__Exercise directions__. Each line from the one holding "Click the gray bubble icon beside the caption" to the last line below must be written out exactly, with no other output.
START Input data
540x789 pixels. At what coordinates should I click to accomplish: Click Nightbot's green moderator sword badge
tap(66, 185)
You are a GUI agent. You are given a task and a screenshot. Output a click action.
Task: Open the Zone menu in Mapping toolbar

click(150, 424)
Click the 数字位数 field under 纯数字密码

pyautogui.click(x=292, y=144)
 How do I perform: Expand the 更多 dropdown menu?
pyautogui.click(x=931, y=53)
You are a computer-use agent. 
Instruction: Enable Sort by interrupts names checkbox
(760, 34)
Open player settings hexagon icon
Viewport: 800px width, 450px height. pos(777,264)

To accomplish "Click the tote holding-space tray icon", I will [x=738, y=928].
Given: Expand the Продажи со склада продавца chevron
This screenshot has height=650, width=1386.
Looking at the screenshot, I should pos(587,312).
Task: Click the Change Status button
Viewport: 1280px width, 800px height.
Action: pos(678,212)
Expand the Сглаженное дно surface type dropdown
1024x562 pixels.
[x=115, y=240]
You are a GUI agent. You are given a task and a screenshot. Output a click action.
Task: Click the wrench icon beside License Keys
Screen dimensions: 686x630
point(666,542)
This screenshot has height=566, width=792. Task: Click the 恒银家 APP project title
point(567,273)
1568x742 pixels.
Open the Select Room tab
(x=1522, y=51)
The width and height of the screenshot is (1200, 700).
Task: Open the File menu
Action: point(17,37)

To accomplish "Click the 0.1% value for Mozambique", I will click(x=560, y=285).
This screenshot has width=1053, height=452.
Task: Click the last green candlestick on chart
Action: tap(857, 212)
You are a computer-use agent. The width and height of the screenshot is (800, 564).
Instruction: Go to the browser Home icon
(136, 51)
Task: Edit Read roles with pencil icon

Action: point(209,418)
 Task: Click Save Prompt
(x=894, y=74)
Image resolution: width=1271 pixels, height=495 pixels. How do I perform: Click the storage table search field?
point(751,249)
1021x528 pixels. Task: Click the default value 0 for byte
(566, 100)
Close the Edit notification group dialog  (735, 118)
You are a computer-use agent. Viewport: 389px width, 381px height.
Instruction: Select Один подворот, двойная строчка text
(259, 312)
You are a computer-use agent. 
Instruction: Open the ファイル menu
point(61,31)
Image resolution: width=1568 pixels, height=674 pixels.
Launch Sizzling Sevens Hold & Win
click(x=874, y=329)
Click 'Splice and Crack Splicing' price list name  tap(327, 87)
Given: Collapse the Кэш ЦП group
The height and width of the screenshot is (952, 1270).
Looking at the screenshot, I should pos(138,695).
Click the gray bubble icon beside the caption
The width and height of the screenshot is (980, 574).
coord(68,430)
END Input data
__Answer to the exercise__.
Click the gray bubble icon beside the caption
The width and height of the screenshot is (980, 574).
coord(68,430)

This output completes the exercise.